-- begin TEXT SHOWN --
Steve Schmidt

Spending more time developing your people’s strengths increases personal satisfaction, happiness and overall employee engagement

A human capital conference I attended several years back tackled the subject of how to create an engaging employee experience from “hire to retire.” It’s a topic that’s still clearly on the minds of today’s leaders. 71% of leaders say employee engagement is critical to the success of their organization, but only 24% believe their workforce is highly engaged.

With those numbers estimated to be improving only at a rate of about 1% per year at best, there’s plenty of work that needs to be done in this area, and managers and leaders play a critical role in that process. The speakers offered a number of ideas and insights that HR and talent development professionals should be thinking about as they plan their management and leadership development strategies for the coming year.

One of the big themes we hear is that managers need to focus more attention on maximizing the strengths of their employees rather than trying to make everyone good at everything. Daniel Pink notes that focusing on areas of strength is the great performance accelerator, leading not only to increased individual performance but also lower attrition, higher job satisfaction, and improved engagement and customer metrics. Spending more time on your strengths also increases personal satisfaction and happiness while reducing stress. Trying to be good at everything, on the other hand, usually ends up promoting mediocrity, which doesn’t do much for a person’s morale—or for the business.
-- end TEXT SHOWN --
-- begin DATA SUPPLIED --
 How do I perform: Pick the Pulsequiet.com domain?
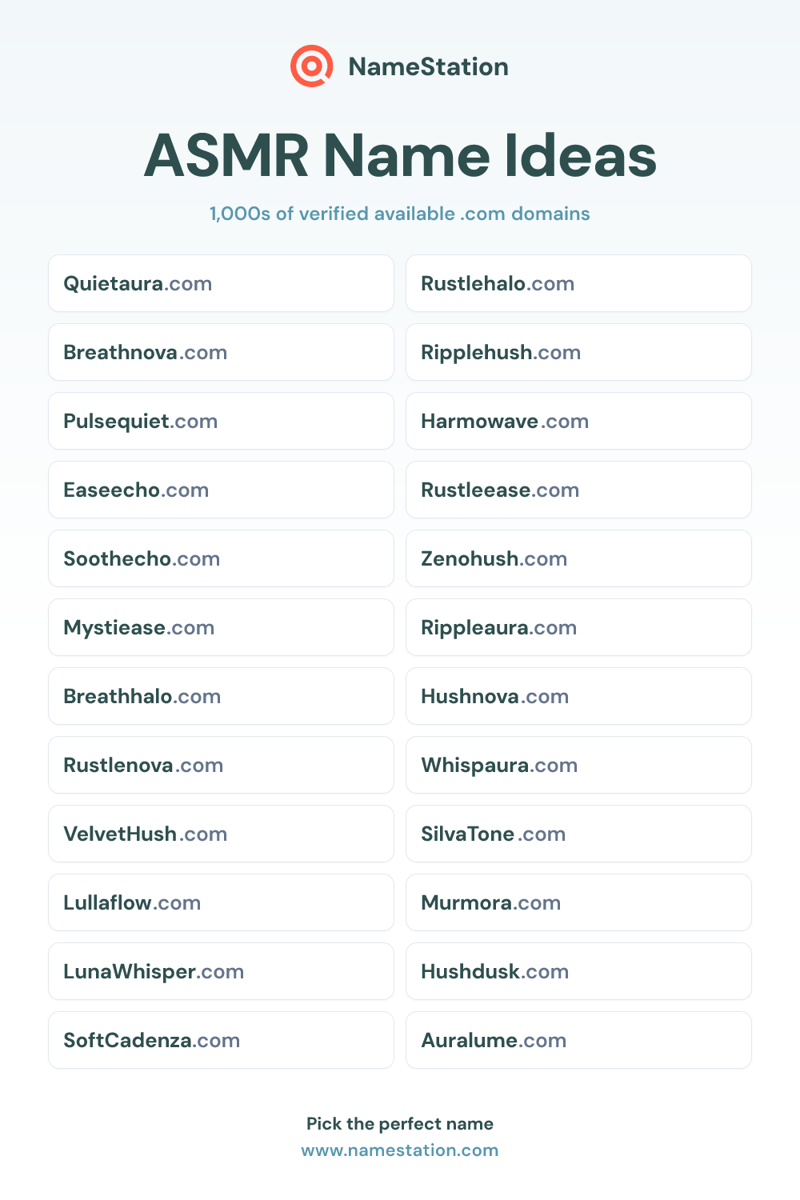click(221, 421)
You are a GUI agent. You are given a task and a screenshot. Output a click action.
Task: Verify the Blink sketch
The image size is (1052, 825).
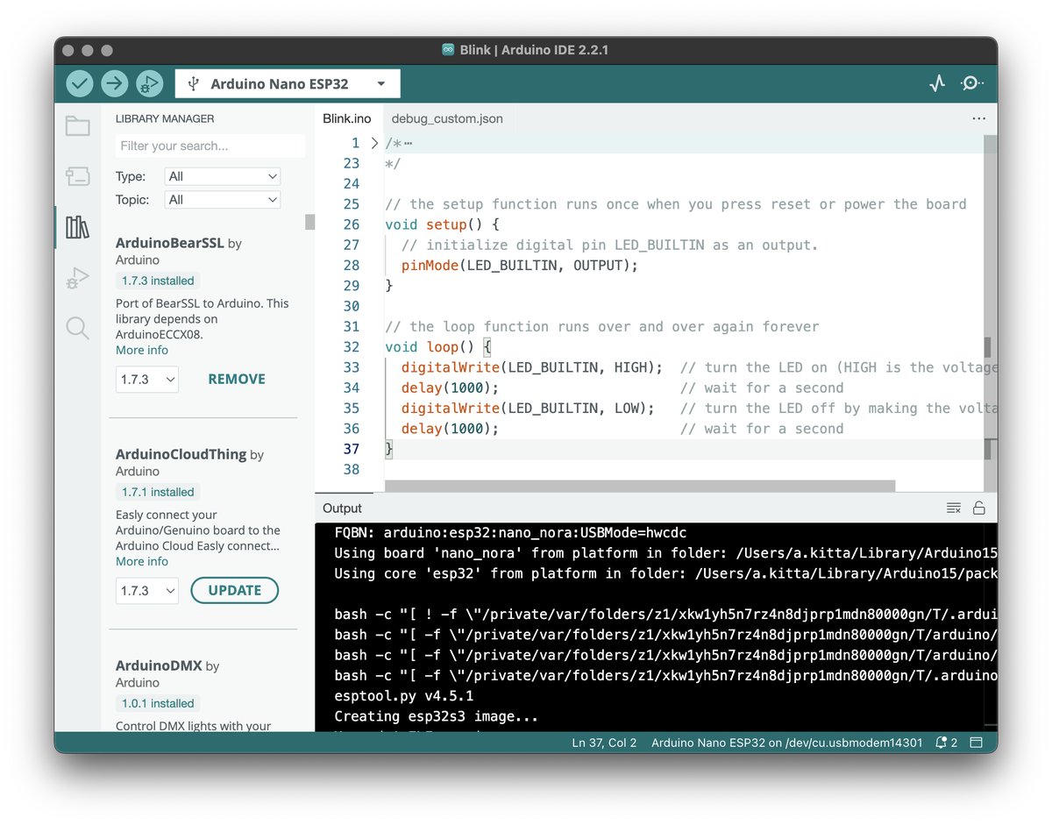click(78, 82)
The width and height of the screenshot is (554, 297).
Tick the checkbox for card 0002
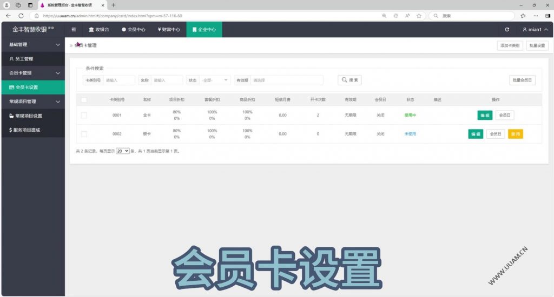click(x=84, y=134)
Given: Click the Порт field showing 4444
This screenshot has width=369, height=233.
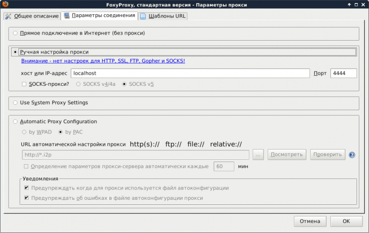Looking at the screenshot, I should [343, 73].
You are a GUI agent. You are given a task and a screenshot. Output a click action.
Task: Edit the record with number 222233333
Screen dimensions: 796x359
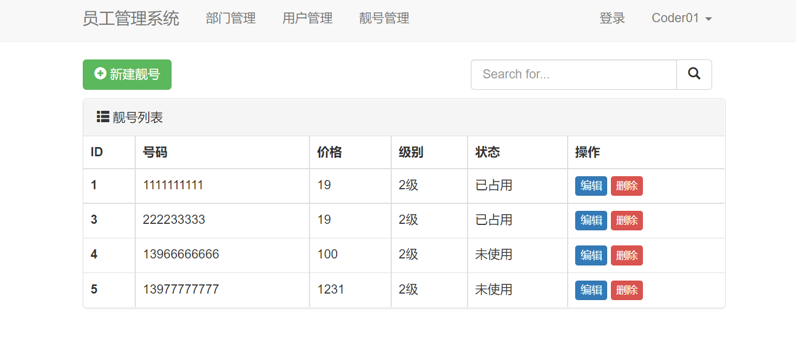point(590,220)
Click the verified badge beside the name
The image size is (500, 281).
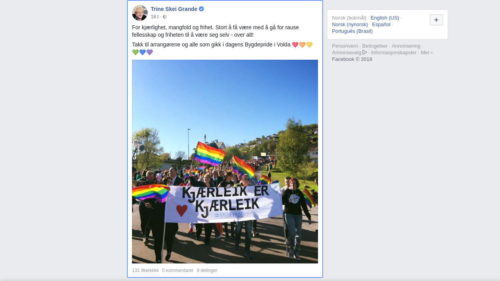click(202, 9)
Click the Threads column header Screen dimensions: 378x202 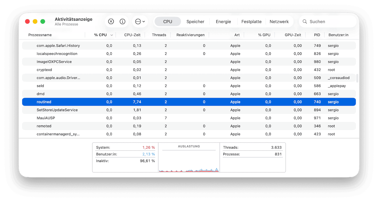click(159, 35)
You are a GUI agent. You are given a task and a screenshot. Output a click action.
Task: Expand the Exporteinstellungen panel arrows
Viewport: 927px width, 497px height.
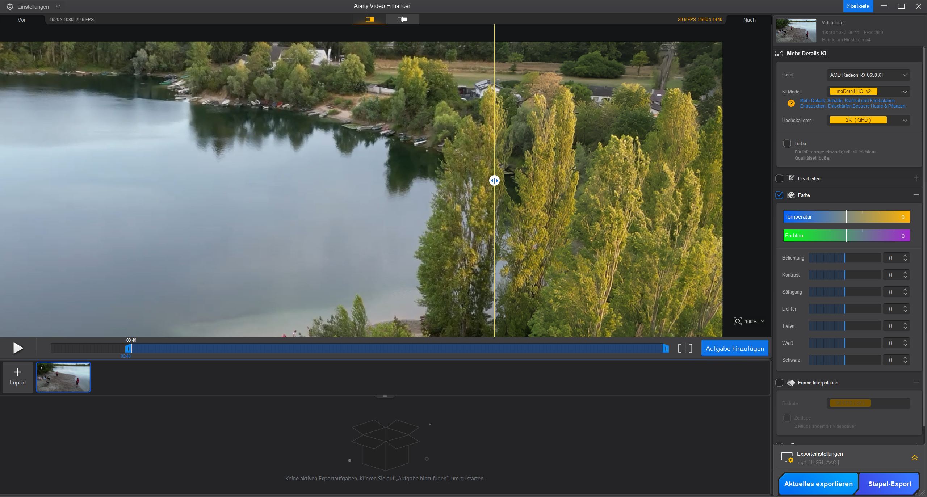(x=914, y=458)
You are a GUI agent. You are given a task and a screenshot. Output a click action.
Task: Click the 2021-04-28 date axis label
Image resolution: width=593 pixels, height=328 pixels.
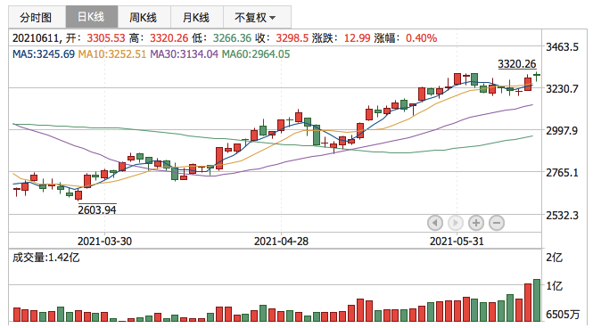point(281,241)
-- end DATA SUPPLIED --
DIRECTIONS
1. Copy the listing word for word, from its first line up to and including the line with "click(202, 9)". Leave the pictures out of your copy.
2. Write the next part of the article on employee engagement and strengths.

RESULTS IN ORDER
1.
 How do I perform: Pick the Pulsequiet.com domain?
click(221, 421)
You are a GUI agent. You are given a task and a screenshot. Output a click action.
Task: Verify the Blink sketch
The image size is (1052, 825).
click(78, 82)
The width and height of the screenshot is (554, 297).
Tick the checkbox for card 0002
click(x=84, y=134)
Given: Click the Порт field showing 4444
This screenshot has width=369, height=233.
Looking at the screenshot, I should [343, 73].
You are a GUI agent. You are given a task and a screenshot. Output a click action.
Task: Edit the record with number 222233333
Screen dimensions: 796x359
point(590,220)
Click the verified badge beside the name
The image size is (500, 281).
click(202, 9)

2.
The question for your managers is, do they know how to help employees recognize their strengths and push past any self-limiting behaviors so they can truly apply them? This requires more than a performance management conversation or telling people what to do. Managers need to be effective coaches who see the potential in their people and help them develop it. Speaker Jeremie Brecheisen outlined three key actions:

  1. Establish expectations that are clear, collaborative and align with company goals. Keep in mind that focusing on strengths doesn’t mean that people don’t have to push themselves. Managers should be encouraging employees to challenge themselves as they create their goals together.
  2. Coach continually. Since daily feedback creates the highest engagement, coaching should be frequent, focused and future-oriented. Developing and engaging their people is a manager’s primary job. Ask your managers, “What do you think your job is as a manager if not that?”
  3. Create accountability. This is also a key step in the coaching process, and it should be achievement oriented and developmentally focused. Managers need to focus on successes and accomplishments, not just giving feedback and ratings.

Because coaching is such an important factor in the employee engagement equation, the most effective managers are finding ways to bring it into the day-to-day routine—via emails, phone calls, hallway conversations and other opportunities. Those “quick connect” coaching moments are just as vital as formal check-ins. Likewise, the immediate feedback of developmental coaching, combined with scheduled skills training and strengths coaching, creates a powerful impact on both performance and engagement.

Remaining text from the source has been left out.